> [Written request]: Copy out the data verbatim, starting with the line that contains "The image size is (1456, 819). In" and continuing through the line that contains "Looking at the image, I should click on (258, 522).".

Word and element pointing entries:
start

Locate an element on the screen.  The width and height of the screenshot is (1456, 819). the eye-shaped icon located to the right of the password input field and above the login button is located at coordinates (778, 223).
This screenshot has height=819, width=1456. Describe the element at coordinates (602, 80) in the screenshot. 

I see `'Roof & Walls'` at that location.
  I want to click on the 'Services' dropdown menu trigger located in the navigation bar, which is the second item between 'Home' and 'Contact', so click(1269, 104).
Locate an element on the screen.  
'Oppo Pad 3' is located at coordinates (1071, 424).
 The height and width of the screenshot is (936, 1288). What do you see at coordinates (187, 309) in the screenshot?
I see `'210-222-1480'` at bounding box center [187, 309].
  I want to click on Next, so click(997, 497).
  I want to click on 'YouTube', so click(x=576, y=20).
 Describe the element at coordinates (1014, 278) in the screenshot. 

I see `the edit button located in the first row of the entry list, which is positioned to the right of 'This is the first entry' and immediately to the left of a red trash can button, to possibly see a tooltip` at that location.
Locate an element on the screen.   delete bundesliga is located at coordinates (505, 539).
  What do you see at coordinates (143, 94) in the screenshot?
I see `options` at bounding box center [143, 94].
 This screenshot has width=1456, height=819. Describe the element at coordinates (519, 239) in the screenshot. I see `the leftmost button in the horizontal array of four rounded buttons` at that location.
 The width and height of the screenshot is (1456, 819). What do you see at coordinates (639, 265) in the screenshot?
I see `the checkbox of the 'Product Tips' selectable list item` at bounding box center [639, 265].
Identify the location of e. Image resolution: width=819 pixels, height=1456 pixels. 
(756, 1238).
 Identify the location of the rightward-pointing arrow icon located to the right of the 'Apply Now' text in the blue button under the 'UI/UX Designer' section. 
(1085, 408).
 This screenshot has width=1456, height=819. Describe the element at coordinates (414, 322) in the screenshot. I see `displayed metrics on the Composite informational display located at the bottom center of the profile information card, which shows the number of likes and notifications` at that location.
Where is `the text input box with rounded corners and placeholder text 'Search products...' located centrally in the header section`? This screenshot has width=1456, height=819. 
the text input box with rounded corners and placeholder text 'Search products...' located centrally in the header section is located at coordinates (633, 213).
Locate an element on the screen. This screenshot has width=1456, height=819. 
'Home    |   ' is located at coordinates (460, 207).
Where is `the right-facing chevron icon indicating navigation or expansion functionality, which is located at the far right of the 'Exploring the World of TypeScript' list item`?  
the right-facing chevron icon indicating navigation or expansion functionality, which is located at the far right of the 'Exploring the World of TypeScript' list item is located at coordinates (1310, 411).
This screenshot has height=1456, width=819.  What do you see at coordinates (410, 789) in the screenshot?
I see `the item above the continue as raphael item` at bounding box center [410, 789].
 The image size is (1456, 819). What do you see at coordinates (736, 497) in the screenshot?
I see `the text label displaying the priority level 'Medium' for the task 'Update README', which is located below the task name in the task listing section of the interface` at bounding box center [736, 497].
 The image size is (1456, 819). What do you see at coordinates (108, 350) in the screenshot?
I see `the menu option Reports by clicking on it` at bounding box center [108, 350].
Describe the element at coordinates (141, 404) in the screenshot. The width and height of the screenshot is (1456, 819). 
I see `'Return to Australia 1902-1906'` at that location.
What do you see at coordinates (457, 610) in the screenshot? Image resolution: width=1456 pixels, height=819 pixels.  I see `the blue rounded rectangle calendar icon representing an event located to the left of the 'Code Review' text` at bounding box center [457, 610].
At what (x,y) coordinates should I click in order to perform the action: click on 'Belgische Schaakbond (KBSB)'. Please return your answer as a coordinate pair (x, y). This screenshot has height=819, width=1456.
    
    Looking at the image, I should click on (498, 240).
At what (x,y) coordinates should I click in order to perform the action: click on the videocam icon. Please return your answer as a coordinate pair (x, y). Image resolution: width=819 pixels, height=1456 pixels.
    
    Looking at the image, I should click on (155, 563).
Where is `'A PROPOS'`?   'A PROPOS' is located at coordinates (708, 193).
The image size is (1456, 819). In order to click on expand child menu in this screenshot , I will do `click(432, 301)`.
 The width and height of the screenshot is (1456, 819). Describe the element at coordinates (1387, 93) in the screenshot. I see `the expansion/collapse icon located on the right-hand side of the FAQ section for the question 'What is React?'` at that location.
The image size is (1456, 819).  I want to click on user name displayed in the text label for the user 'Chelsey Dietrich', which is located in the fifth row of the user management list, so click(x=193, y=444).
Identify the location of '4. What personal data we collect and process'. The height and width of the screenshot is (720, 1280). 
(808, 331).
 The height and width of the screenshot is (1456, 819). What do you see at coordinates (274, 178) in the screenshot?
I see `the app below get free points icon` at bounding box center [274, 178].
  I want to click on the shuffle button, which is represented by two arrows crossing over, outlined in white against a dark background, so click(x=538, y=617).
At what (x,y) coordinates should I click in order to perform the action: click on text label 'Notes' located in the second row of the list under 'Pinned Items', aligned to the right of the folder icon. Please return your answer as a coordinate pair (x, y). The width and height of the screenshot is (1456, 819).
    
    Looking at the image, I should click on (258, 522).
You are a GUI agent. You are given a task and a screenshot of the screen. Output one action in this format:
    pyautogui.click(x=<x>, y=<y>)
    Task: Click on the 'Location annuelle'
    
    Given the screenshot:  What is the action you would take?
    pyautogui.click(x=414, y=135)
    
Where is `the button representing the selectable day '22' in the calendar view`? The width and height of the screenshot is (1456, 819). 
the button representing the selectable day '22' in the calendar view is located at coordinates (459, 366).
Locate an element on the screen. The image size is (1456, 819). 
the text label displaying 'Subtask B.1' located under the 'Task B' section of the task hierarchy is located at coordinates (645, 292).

end

> [Exercise answer]:
The image size is (1456, 819). In order to click on expand child menu in this screenshot , I will do `click(432, 301)`.
 The width and height of the screenshot is (1456, 819). Describe the element at coordinates (1387, 93) in the screenshot. I see `the expansion/collapse icon located on the right-hand side of the FAQ section for the question 'What is React?'` at that location.
The image size is (1456, 819).  I want to click on user name displayed in the text label for the user 'Chelsey Dietrich', which is located in the fifth row of the user management list, so click(x=193, y=444).
Identify the location of '4. What personal data we collect and process'. The height and width of the screenshot is (720, 1280). 
(808, 331).
 The height and width of the screenshot is (1456, 819). What do you see at coordinates (274, 178) in the screenshot?
I see `the app below get free points icon` at bounding box center [274, 178].
  I want to click on the shuffle button, which is represented by two arrows crossing over, outlined in white against a dark background, so click(x=538, y=617).
At what (x,y) coordinates should I click in order to perform the action: click on text label 'Notes' located in the second row of the list under 'Pinned Items', aligned to the right of the folder icon. Please return your answer as a coordinate pair (x, y). The width and height of the screenshot is (1456, 819).
    
    Looking at the image, I should click on (258, 522).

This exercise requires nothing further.